▶ [WORK INSTRUCTION]:
Return only those lines of the material that contain "agent".

▶ [RECORDED INFORMATION]:
┄┄┄┄┄┄┄┄┄┄┄┄┄┄┄┄┄┄┄┄

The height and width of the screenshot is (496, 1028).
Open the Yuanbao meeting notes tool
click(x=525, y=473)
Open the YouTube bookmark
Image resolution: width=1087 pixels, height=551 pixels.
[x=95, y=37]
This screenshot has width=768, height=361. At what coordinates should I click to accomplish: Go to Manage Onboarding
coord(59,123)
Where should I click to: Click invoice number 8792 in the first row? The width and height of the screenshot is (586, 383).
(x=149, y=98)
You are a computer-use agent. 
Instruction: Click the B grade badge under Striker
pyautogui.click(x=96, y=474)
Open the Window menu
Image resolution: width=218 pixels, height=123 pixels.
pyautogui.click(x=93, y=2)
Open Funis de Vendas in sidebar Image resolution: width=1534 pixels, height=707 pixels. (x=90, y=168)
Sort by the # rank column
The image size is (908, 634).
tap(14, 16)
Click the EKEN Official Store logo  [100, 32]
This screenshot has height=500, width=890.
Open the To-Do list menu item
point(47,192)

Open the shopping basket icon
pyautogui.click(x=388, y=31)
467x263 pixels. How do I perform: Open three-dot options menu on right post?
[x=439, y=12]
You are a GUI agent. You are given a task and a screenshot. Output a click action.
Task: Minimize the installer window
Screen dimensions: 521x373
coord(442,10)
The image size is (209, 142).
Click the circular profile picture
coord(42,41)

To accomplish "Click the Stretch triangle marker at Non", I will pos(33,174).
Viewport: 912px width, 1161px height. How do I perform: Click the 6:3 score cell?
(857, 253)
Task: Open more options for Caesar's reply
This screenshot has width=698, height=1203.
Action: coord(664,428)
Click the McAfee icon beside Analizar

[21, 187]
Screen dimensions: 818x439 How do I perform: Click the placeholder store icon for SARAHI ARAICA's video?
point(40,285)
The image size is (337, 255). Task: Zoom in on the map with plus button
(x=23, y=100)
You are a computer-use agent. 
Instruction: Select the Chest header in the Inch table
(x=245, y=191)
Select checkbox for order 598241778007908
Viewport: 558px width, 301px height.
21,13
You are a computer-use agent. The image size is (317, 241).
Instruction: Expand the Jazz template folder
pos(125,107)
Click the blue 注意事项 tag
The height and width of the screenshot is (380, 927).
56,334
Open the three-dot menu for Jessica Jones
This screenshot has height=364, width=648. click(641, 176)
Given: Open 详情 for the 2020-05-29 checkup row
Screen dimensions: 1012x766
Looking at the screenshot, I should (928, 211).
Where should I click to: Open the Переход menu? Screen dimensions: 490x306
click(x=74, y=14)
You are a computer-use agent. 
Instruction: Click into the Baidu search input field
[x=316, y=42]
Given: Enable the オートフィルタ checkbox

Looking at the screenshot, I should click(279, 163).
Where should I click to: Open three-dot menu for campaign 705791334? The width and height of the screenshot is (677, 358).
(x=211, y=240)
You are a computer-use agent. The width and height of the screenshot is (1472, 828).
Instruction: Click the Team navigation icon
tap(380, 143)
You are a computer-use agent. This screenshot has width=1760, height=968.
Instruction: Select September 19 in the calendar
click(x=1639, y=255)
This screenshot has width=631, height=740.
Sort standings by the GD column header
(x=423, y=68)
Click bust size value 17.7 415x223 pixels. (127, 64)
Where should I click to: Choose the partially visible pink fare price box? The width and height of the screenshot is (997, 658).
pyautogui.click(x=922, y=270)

┄┄┄┄┄┄┄┄┄┄┄┄┄┄┄┄┄┄┄┄

▶ [ANSWER SECTION]:
You are a computer-use agent. 
You are a GUI agent. You are given a task and a screenshot. Output a click action.
You are a computer-use agent. 
You are a computer-use agent. The image size is (317, 241).
You are a computer-use agent. 
You are a computer-use agent. The width and height of the screenshot is (1472, 828).
You are a computer-use agent. This screenshot has width=1760, height=968.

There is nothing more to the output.